EXERCISE BRIEF →
Here are some records; copy every line that holds the word "agent".
===
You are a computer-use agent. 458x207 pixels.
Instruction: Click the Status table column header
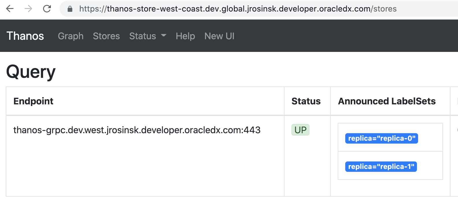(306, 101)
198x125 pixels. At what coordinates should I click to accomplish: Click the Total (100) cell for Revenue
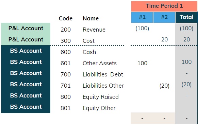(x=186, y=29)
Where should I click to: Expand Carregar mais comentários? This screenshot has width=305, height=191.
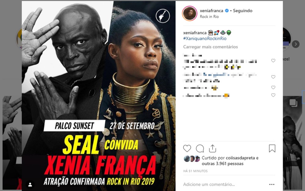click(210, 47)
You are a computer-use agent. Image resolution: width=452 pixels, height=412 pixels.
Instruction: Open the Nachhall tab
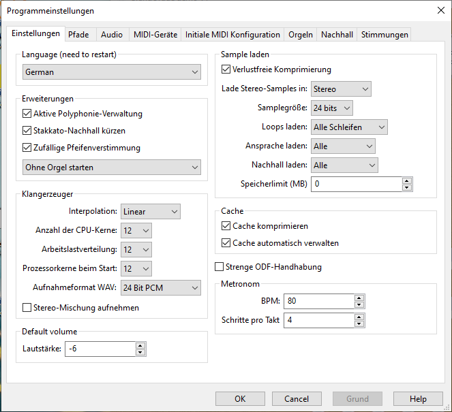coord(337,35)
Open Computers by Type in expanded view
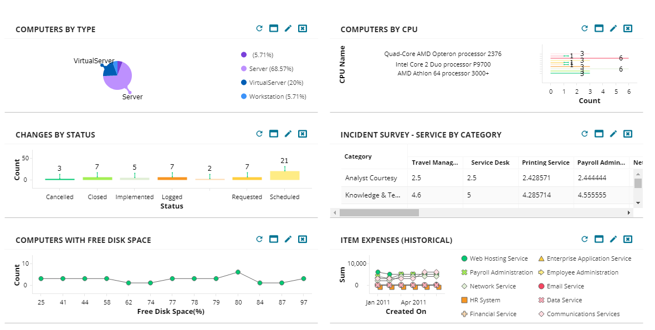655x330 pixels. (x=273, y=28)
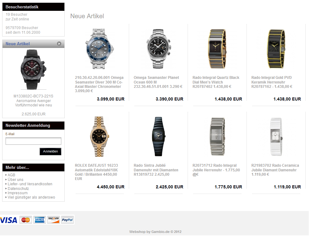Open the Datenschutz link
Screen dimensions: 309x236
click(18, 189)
===
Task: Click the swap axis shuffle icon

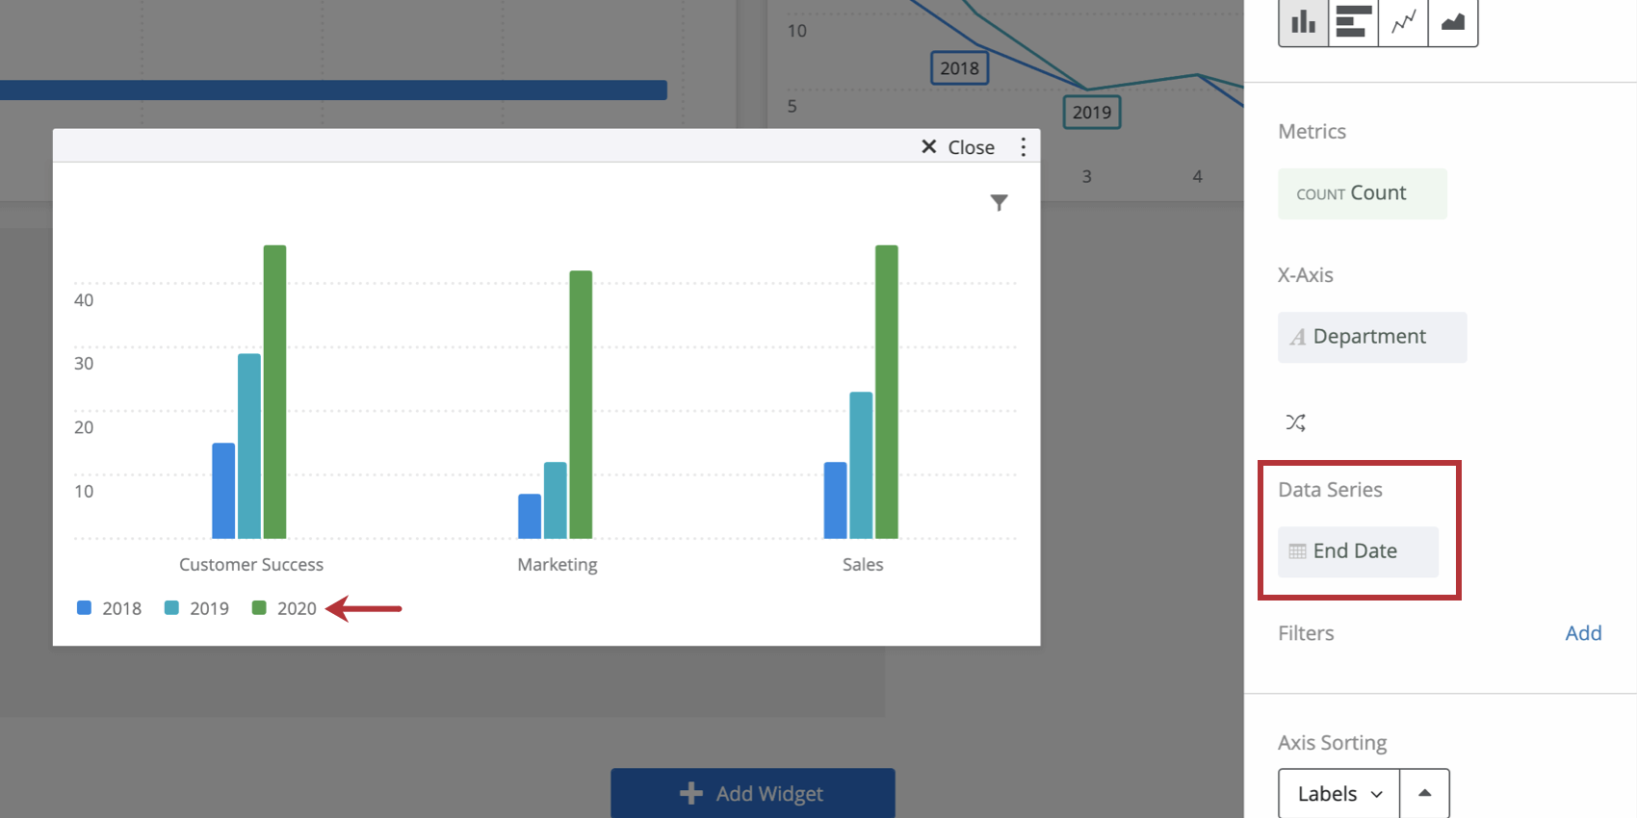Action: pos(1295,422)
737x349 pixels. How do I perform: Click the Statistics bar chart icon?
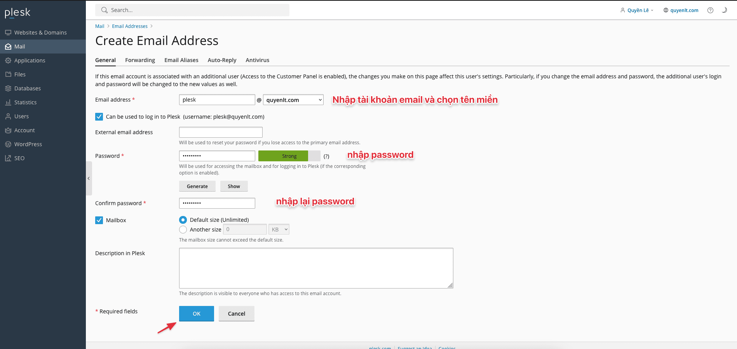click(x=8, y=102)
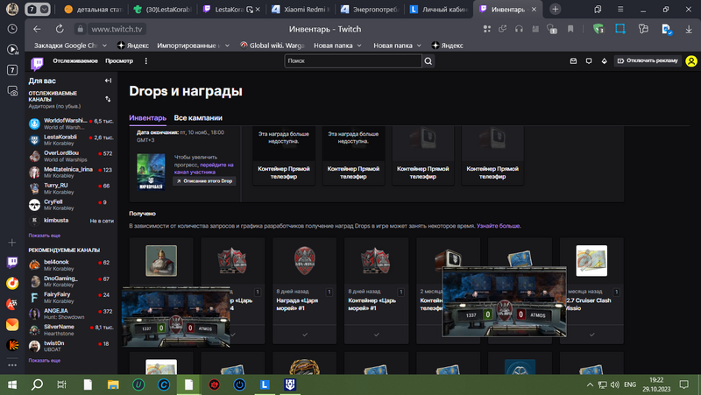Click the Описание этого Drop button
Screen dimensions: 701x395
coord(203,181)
===
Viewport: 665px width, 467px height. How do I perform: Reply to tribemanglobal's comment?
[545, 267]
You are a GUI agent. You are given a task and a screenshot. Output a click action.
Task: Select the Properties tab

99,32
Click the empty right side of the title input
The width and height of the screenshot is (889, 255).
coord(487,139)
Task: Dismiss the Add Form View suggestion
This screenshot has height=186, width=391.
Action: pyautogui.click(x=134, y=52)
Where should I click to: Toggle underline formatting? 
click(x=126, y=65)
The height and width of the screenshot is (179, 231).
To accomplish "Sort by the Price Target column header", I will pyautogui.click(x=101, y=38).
===
SOLVED PROBLEM →
You are a computer-use agent. 458x207 pixels.
You are a computer-use agent. Image resolution: width=452 pixels, height=412 pixels.
You are a GUI agent. You are given a task and a screenshot. Output a click action.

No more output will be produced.